Une fois, mon frère (je crois) a eu une sorte d’accident de voiture avec un motard anglais, je ne sais ou. Du coup, pour faire le constat, ils sont tous les deux rentrés jusqu’à chez mes parents, ou mon frère habitait encore à l’époque. Dans mon souvenir, mon frère était très en colère car le mec était un sale con (en tort, du point de vue subjectif de mon frère, il me semble) et du coup dans la famille, tout le monde s’attendait à ce que mon père aille l’engueuler sévèrement, voir lui casser la gueule. 

Et comme nous connaissions tous la puissance de mon père, il y avait, en tout cas en moi, comme une sorte d’excitation à l’idée de voir la démonstration de cette puissance à l’oeuvre quand mon père irait parler à « ce crétin d’anglais »  pour lui montrer c’est qui le chef (en gros).

Alors mon père est sorti de la maison, et nous l’avons suivi peu après, pour « profiter du spectacle ». Et… ils ont discuté.
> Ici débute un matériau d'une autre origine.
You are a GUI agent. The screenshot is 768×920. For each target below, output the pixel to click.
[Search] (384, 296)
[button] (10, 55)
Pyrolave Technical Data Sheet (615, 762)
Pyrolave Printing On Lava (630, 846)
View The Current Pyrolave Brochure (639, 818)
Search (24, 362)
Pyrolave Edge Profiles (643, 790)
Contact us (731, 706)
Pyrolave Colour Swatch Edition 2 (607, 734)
Mon père a cherché à comprendre ce qui était arrivé, et il a dialogué avec ce type, qui s’est rapidement détendu et le problème s’est solutionné facilement.
A la fin, le type a même fait une blague pas drôle (que je n’ai toujours pas comprise) ou il était question de pattes de lièvre.
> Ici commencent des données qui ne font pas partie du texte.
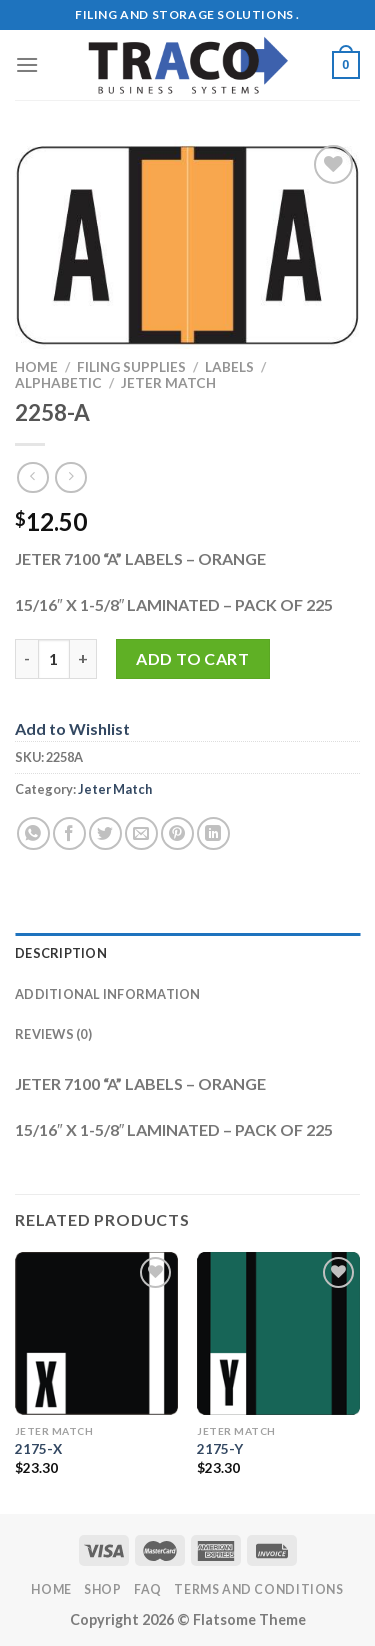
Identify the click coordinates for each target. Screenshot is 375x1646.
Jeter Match (168, 383)
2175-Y (220, 1449)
Ensuite, en revenant vers nous, mon père a expliqué que ça ne servait à rien, dans un tel contexte, de faire preuve de violence.
Oui, il aurait pu facilement se montrer violent, défendre mon frère (alors qu’en fait les torts étaient très probablement partagés), cependant, cela aurait été totalement contre productif (antitélie) sur le long terme. Cela aurait crée de nouveaux problèmes supplémentaires sans résoudre les précédents.

Et ca a été une leçon très importante pour moi, ce jour là. Nous étions assoiffés de sang comme pour nous rassurer face à ce qui était perçu comme une menace dangereuse pour la sécurité de la famille. Et la menace à été neutralisée sans la moindre violence. Juste avec du dialogue et de la communication. 

Ce jour là, mon père a fait quelque chose de beaucoup plus fort que de nous démontrer sa puissance guerrière. Il nous a montré qu’il pouvait être plus puissant encore qu’un guerrier, il pouvait être un sage. 

 

La lame restera dans la poche du pantalon

Une fois, quand j’étais au collège, j’avais mal parlé à une gamine qui était amie avec ma petite sœur (trois ans de moins que moi), et elle en avait parlé à son grand frère (de mon âge). En conséquence, je me suis mis toute la bande d’amis de son grand frère à dos, soit 4 ou 5 personnes (dont deux avec lesquelles j’avais déjà un passif, puisqu’elles s’était déjà mises à deux sur moi à la fin de l’école primaire.)

Une après midi, cette fille est venue me voir chez mes parents et m’a dit que son frère voulait me voir chez lui avec ses amis pour s’expliquer avec moi sur ce que j’avais dit. En gros, il voulait me péter la gueule. 

J’ai donc commencé à me préparer pour y aller, en m’habillant avec des vêtements facilitant les mouvements et en prenant un couteau pliable dans le tiroir de la cuisine au cas ou j’en aurais besoin sur place (ne serais-ce que pour intimider)

Ma mère, qui m’a vu prendre le couteau dans la cuisine, et qui avait du entendre la conversation avec l’amie de ma sœur, a décidé de me suivre en vélo tandis-ce que j’allais affronter mon destin, retrouver cette bande d’ados. (diantre, quelle tension dramatique !)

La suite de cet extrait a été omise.